Arnold Ziegel formed Mountain Mentors Associates after his retirement from a corporate banking career of more than 30 years at Citibank. The lessons learned from his experience in dealing with entrepreneurs, multinational corporations, highly leveraged companies, financial institutions, and structured finance, led to the development and delivery of numerous senior level credit risk training programs for major global financial institutions from 2002 through the present. This book was conceived and written as a result of the development of these courses and his experience as a corporate banker. It illustrates the fundamental issues of credit and credit analysis in a manner that tries to take away its mystery. The overriding theme of this book is that when an investor extends credit of any type, the goal is “to get your money back”, and with a return that is commensurate with the risk
A lot of people complain that this book is poorly written. It might be, but If I wanted to read a book for its literary beauty I would have picked up flaubert not a finance book.

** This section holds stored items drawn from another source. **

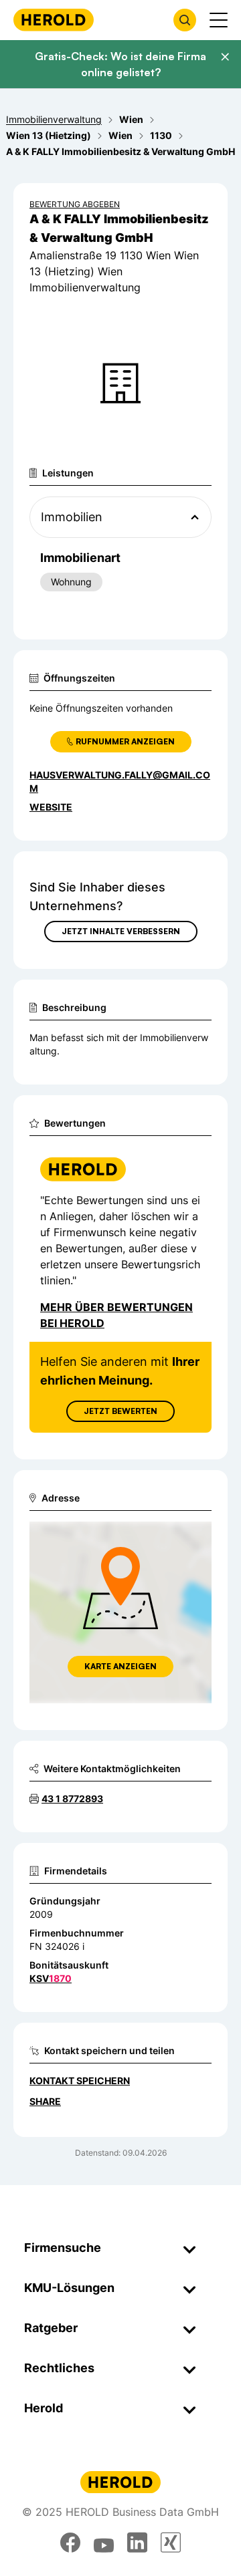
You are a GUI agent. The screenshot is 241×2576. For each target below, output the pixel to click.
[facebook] (70, 2543)
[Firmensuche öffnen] (184, 20)
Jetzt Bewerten (120, 1411)
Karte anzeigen (120, 1666)
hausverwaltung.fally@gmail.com (119, 781)
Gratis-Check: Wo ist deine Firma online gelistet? (120, 64)
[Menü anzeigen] (219, 20)
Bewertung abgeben (74, 204)
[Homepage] (53, 20)
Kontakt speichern (79, 2080)
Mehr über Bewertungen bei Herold (116, 1315)
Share (45, 2101)
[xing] (171, 2543)
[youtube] (104, 2543)
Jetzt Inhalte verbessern (121, 931)
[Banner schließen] (225, 57)
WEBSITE (50, 807)
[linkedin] (137, 2543)
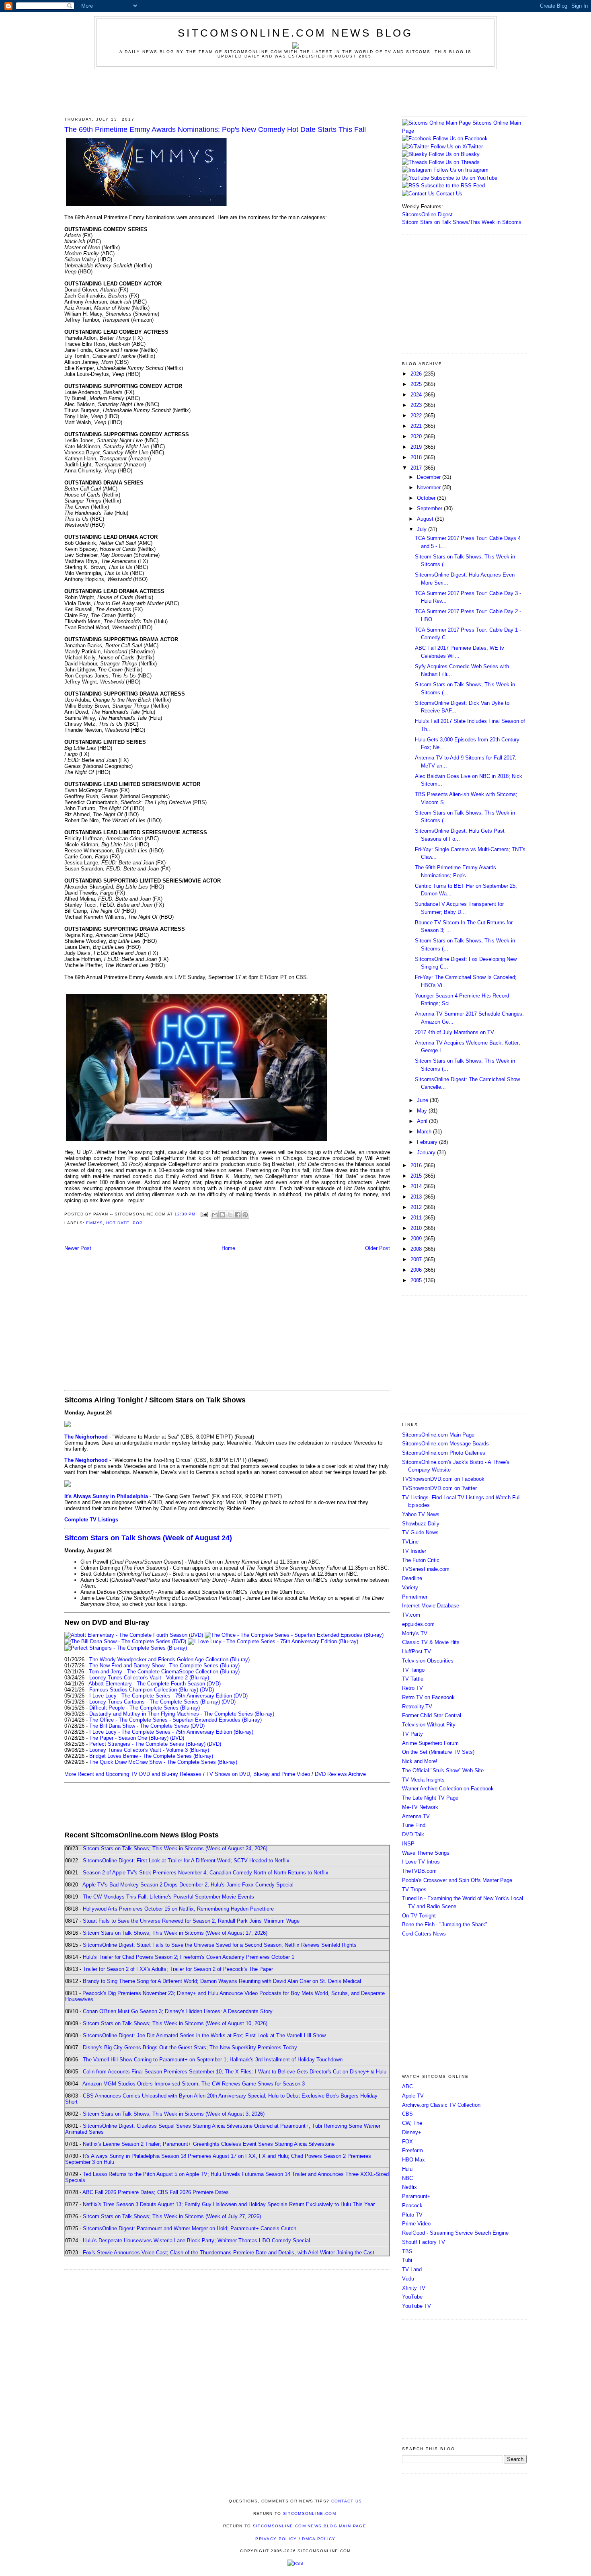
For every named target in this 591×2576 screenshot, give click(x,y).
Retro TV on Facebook (428, 1697)
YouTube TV (416, 2306)
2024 (416, 395)
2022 (416, 416)
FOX (407, 2142)
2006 (416, 1270)
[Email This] (215, 1215)
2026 (416, 374)
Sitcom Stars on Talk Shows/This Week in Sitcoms (461, 222)
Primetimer (414, 1597)
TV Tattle (412, 1679)
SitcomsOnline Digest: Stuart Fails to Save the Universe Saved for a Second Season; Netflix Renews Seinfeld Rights (220, 1945)
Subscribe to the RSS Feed (453, 186)
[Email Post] (204, 1214)
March (425, 1132)
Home (228, 1248)
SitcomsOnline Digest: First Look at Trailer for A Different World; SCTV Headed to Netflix (186, 1861)
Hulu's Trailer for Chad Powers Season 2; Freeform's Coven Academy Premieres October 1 (188, 1957)
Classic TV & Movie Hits (431, 1642)
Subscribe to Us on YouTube (464, 178)
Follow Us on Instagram (460, 170)
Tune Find (413, 1825)
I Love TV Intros (421, 1862)
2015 (416, 1176)
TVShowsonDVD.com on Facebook (443, 1479)
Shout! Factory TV (423, 2242)
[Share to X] (230, 1215)
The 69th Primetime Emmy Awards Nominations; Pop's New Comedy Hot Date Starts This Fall (215, 129)
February (428, 1142)
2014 (416, 1186)
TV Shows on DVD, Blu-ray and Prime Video (258, 1774)
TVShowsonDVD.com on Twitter (439, 1488)
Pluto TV (412, 2215)
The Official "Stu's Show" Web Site (443, 1770)
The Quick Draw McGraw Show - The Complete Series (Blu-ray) (163, 1762)
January (427, 1152)
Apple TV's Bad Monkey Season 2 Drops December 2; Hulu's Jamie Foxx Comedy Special (187, 1885)
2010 (416, 1228)
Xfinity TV (413, 2288)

This book is a bit repetitive, but honestly it is better than much bigger more expensive books that I've read on the subject. I definitely recommend it to any one looking to start a career in corporate banking and credit.
It was fine—as someone who doesn't know anything about credit analysis I do feel I got something out of it. The writing was poor, specifically I feel there should've been less repeating and more clarity on what everything meant, especially in the early chapters where all the concepts were introduced since I did need to search some things up to understand them. Truly I feel indifferent to this book—it did its job but it was a difficult read.
High level. Likely more valuable to those brand new to banking and credit. If you have had any real world exposure and have read books on the GFC previously this may bore you. Stream of consciousness writing style with a lot of repetitiveness. Chapters serve little use in dividing material and every other paragraph seems to start with a restated definition of credit analysis.